The other day I was resting my head on Colin's shoulder, tucked into the curve in his neck and I was thinking about how Dinsey animators are just amazing. The things they do are surprising and wonderful. I found myself wishing I could do anything half as good as those animators.
I casually whispered, "I wish I was good at something." I unexpectedly began to cry. I honestly wasn't even feeling sad when thought it, but as the words came out of my mouth I realized very suddenly how very sad and confused I am about where I am in life right now.
I'm still writing but I'm sure it can't be published. (Side note: Can some one get sued for writing about behind the scenes Disney? Asking for a friend.) My editing skills haven't kept up with the current level of amazing editors. My dancing is... well, most of my dancing was been temporarily removed with my disc fragments.

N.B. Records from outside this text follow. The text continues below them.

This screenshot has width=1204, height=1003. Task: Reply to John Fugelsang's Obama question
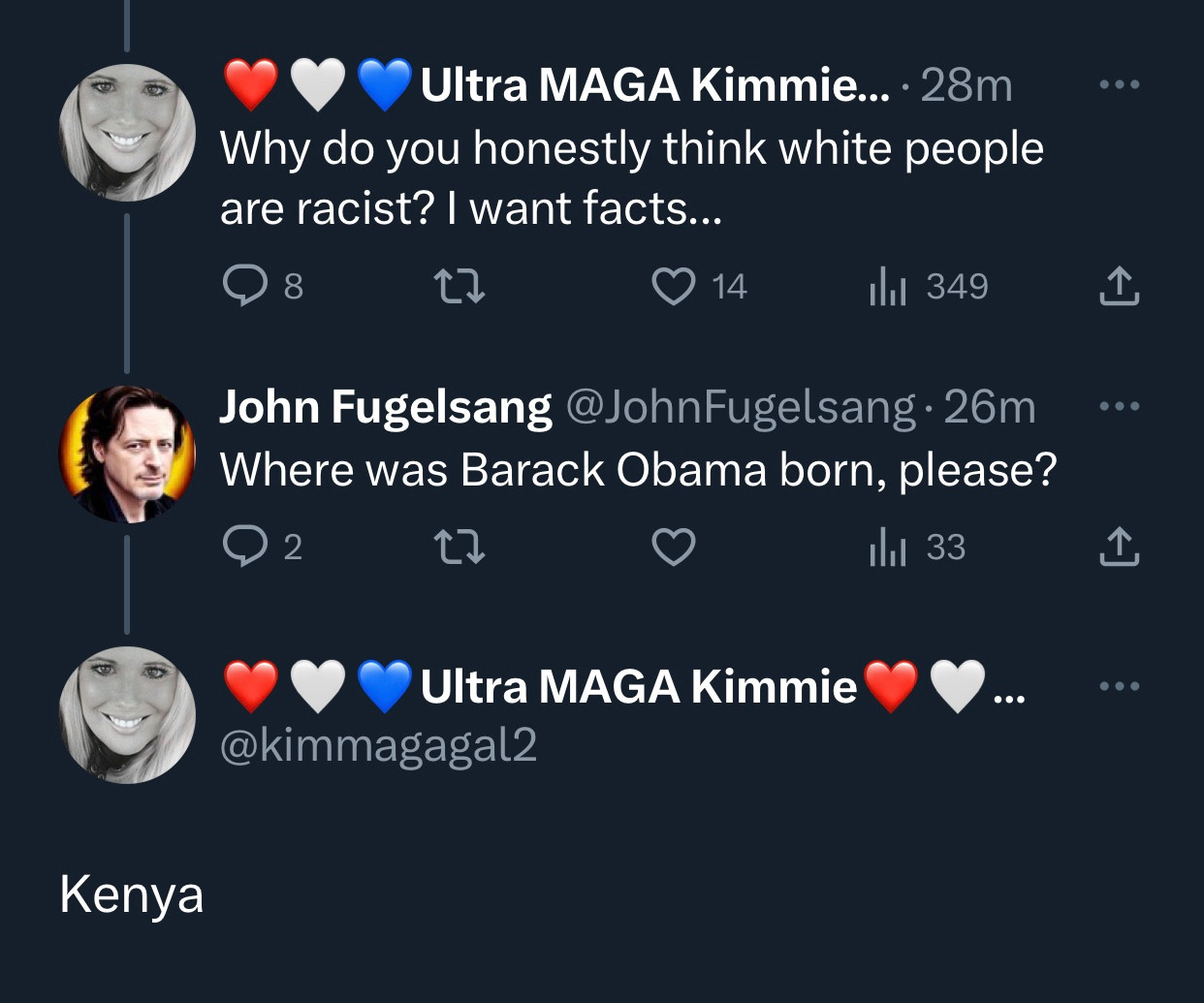point(263,548)
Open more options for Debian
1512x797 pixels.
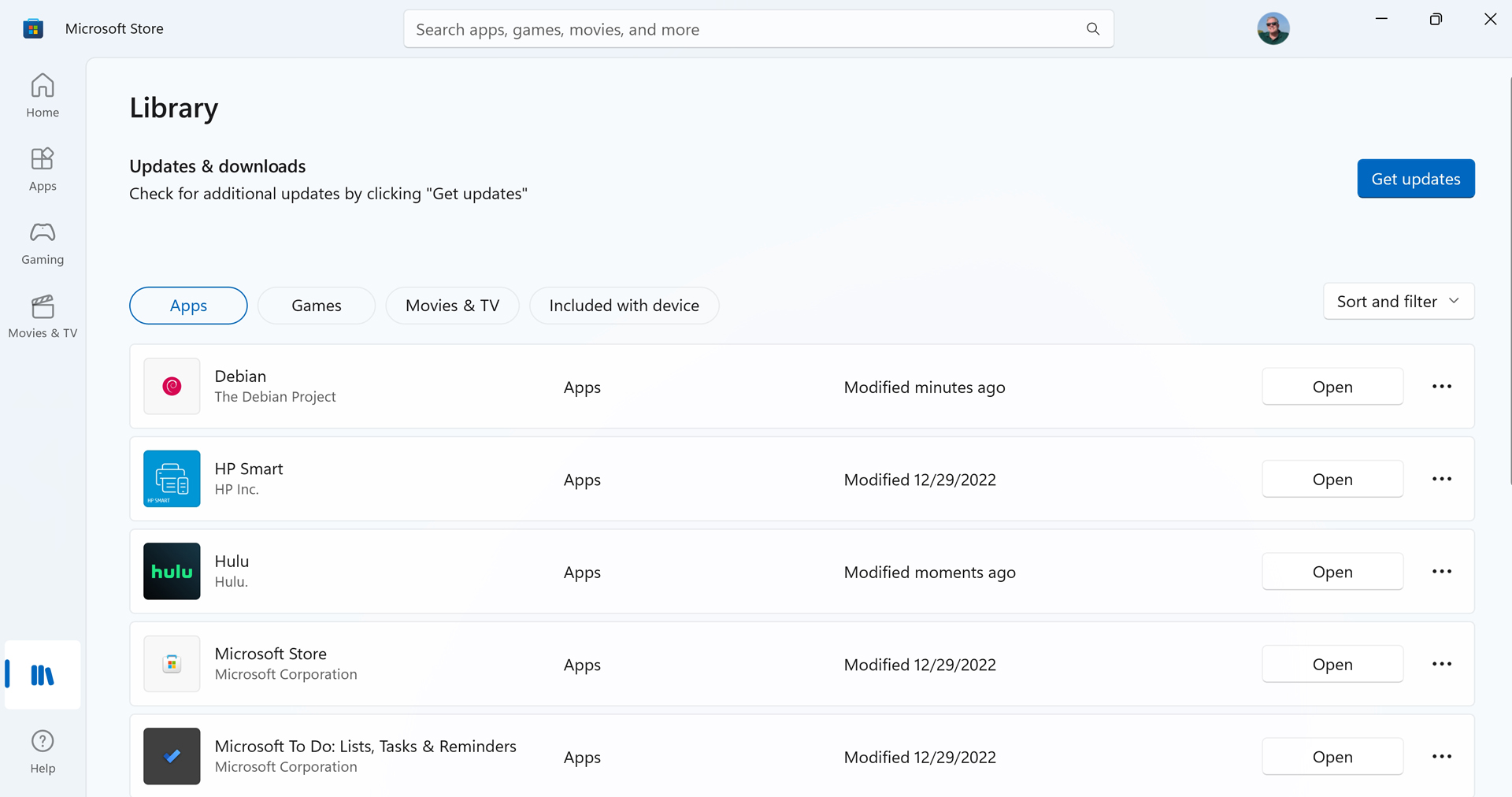click(x=1441, y=387)
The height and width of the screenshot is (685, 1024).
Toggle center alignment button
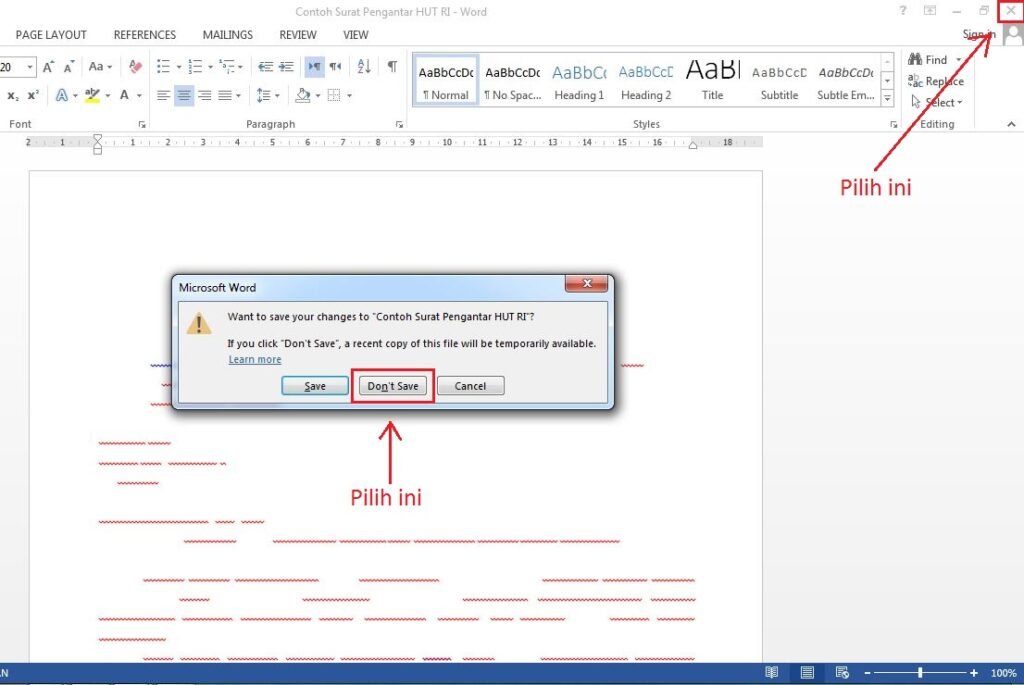point(184,95)
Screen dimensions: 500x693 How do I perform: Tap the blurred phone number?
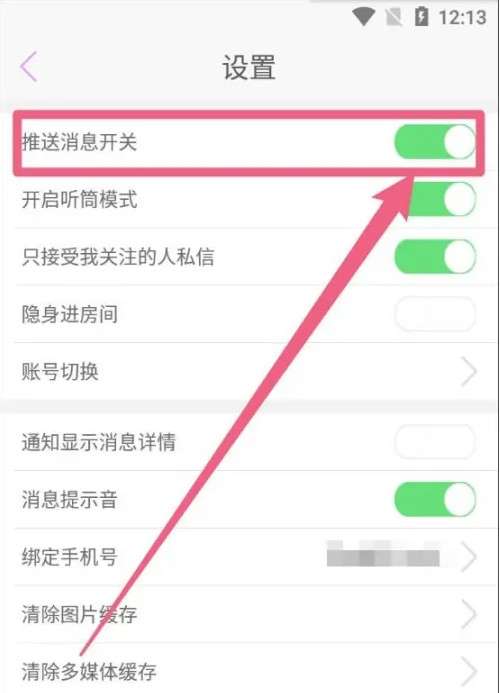[x=383, y=554]
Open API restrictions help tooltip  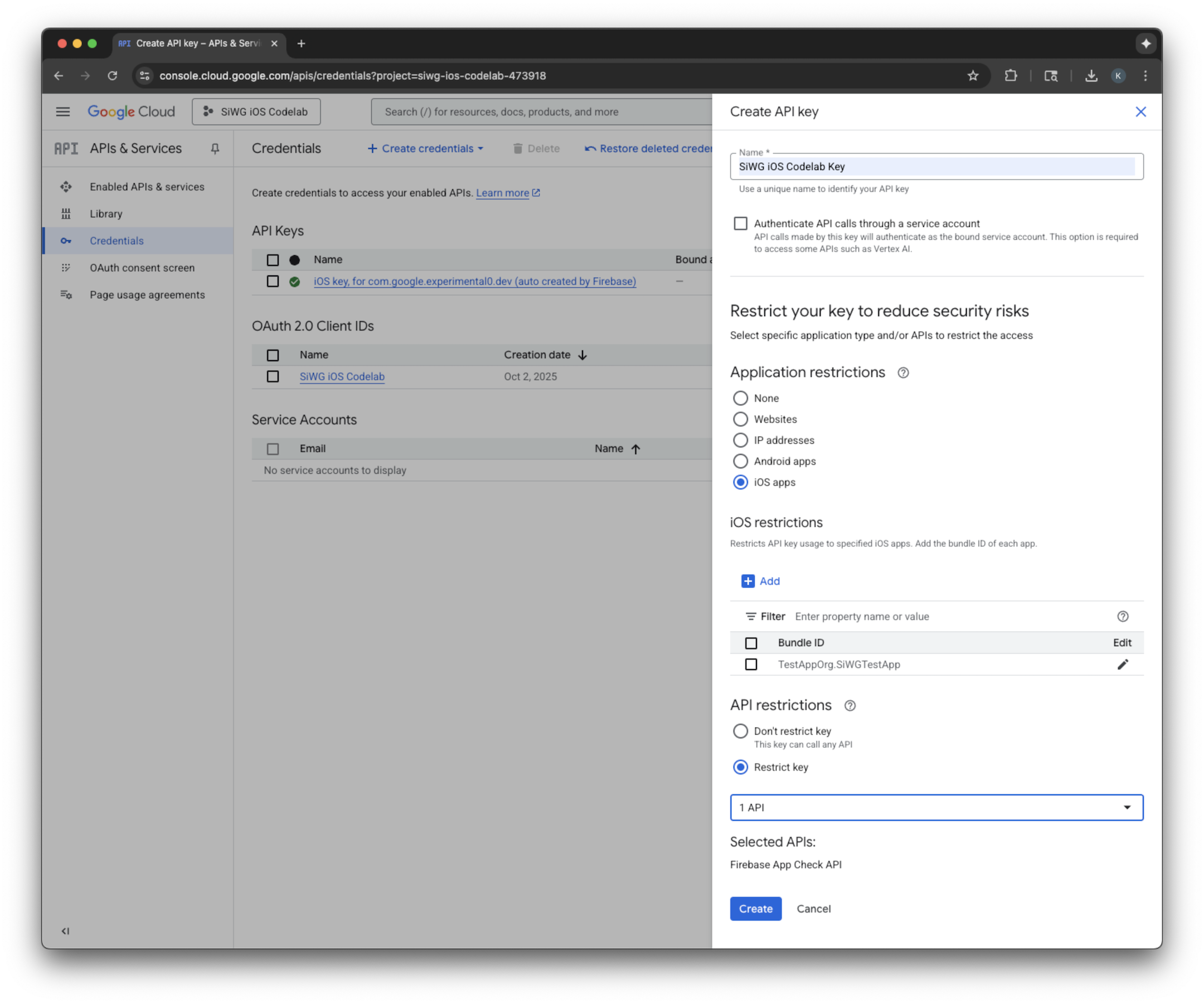point(849,705)

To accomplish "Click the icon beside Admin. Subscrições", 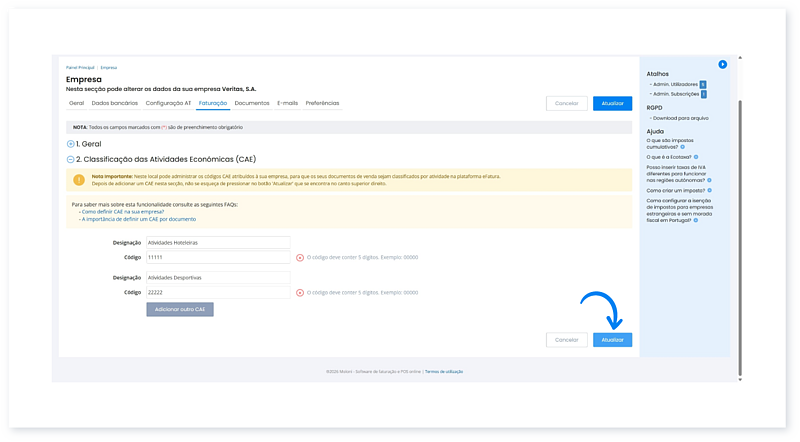I will click(x=703, y=94).
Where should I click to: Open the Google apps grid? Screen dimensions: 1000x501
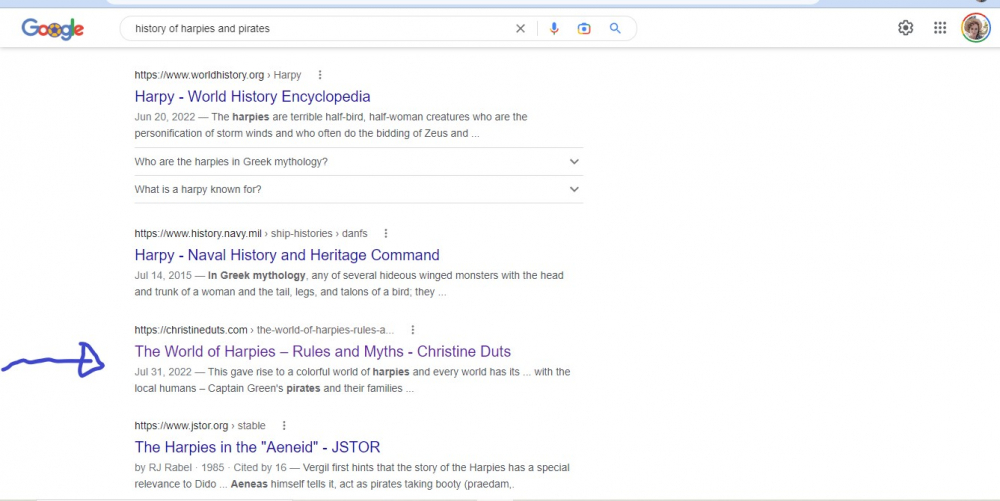pyautogui.click(x=940, y=28)
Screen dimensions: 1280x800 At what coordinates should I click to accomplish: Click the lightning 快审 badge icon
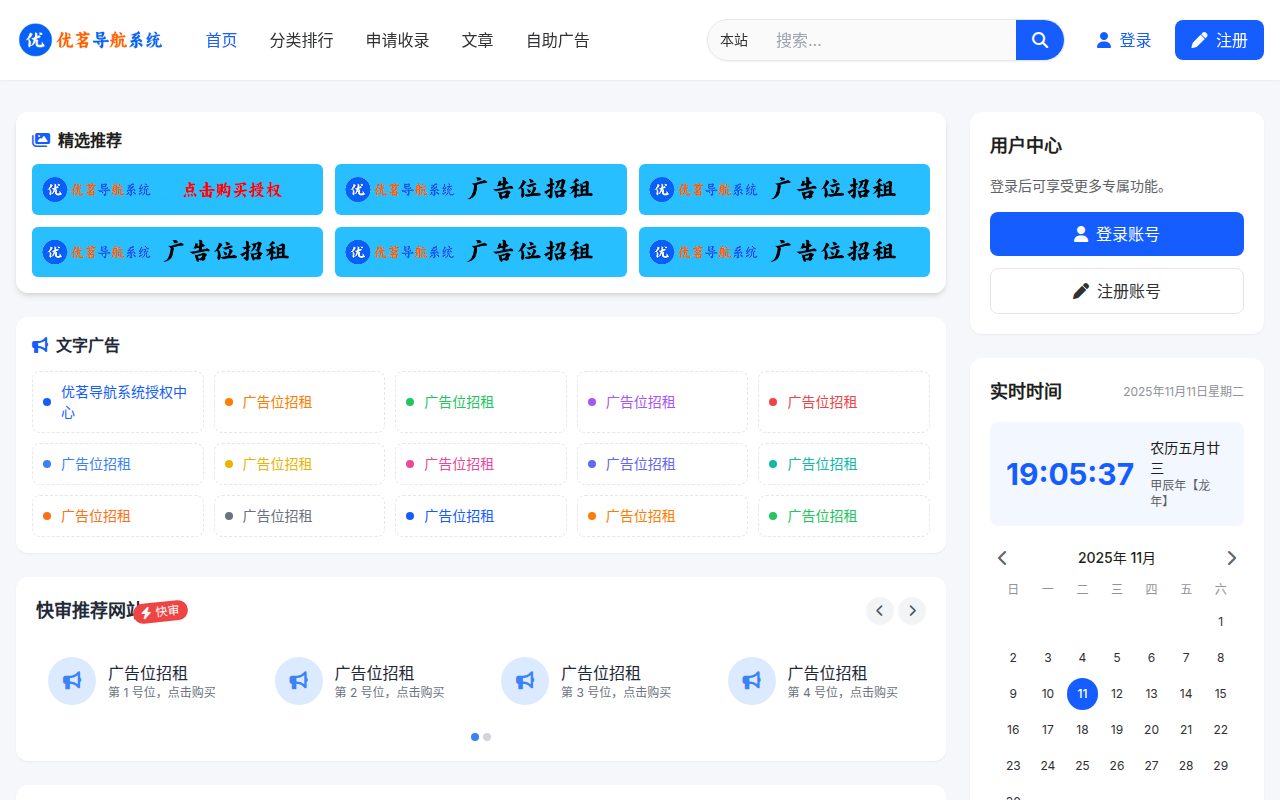148,609
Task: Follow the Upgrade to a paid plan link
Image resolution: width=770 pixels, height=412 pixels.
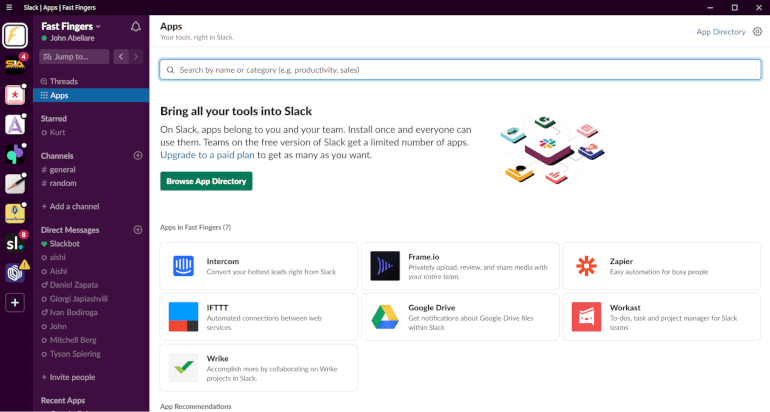Action: (x=207, y=155)

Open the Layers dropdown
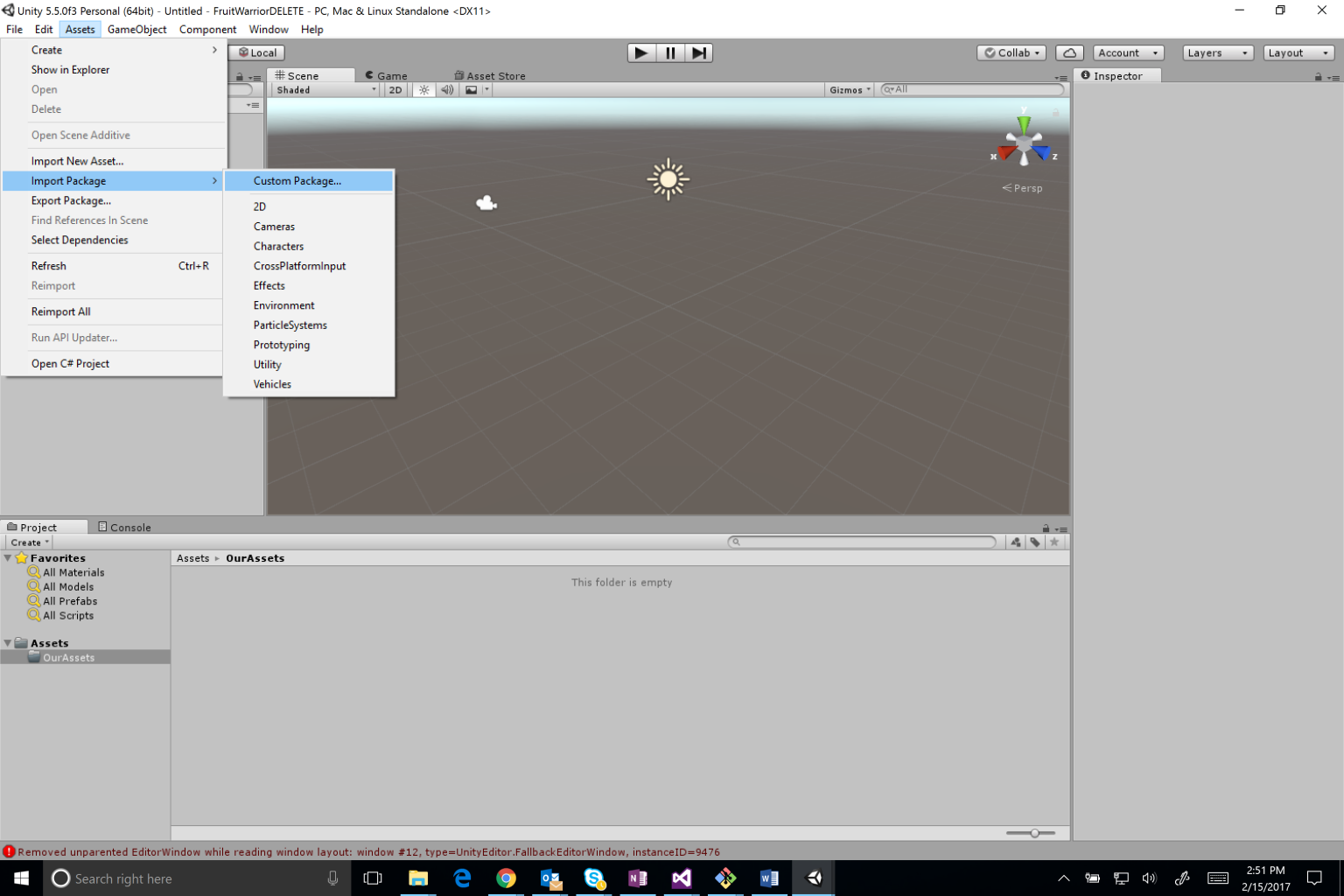[1217, 52]
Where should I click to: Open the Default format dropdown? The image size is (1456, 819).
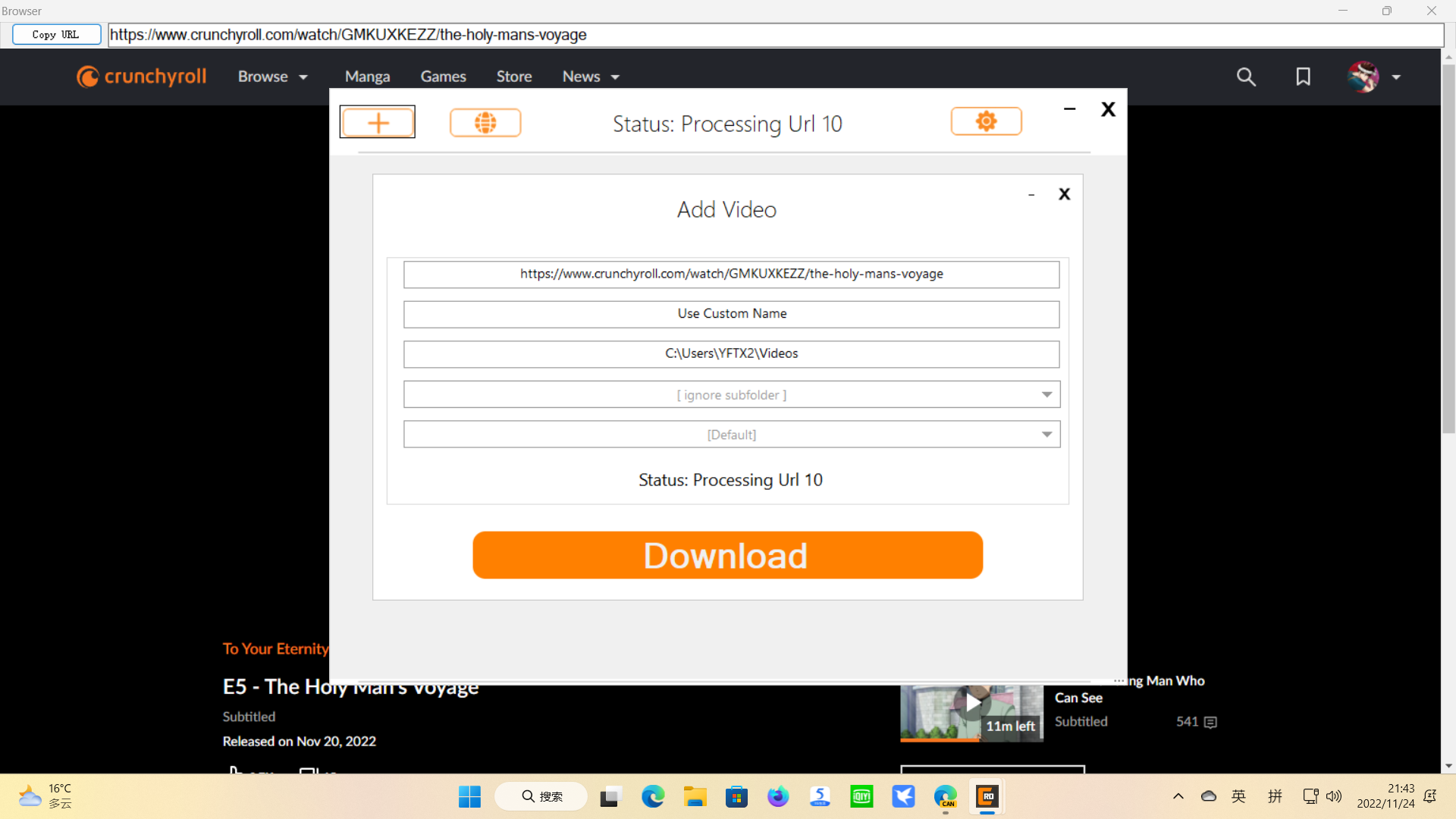coord(1046,434)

So, what do you do when you are a girl with a whole lot of half talents?
And this, ladies and gentlemen, is what they call the desert. I'm not in agony. I'm not in hell. I'm just in a dry, flat part of life. I'm not really sure if there is any water around and I'm getting pretty tired.
I really wanted to end this blog post there. In the reality of life, but the other talent I have is optimism. It refuses to give up on me. So I guess if I was to say one last thing, it's that I still have a bottle of water with me. I believe I have a purpose. I believe in a higher power. I believe that there is a reason I walk this earth. And there is even a reason I'm in this desert.
So, I will keep walking. Looking for the next turn that will bring me to my next adventure.
(NOTE: This was written a few weeks ago and life has seemed to turn a corner. But reading back on this I realize a lot of people probably feel like they are in this place. Just don't stop walking because the only way to get some place new is to keep going.)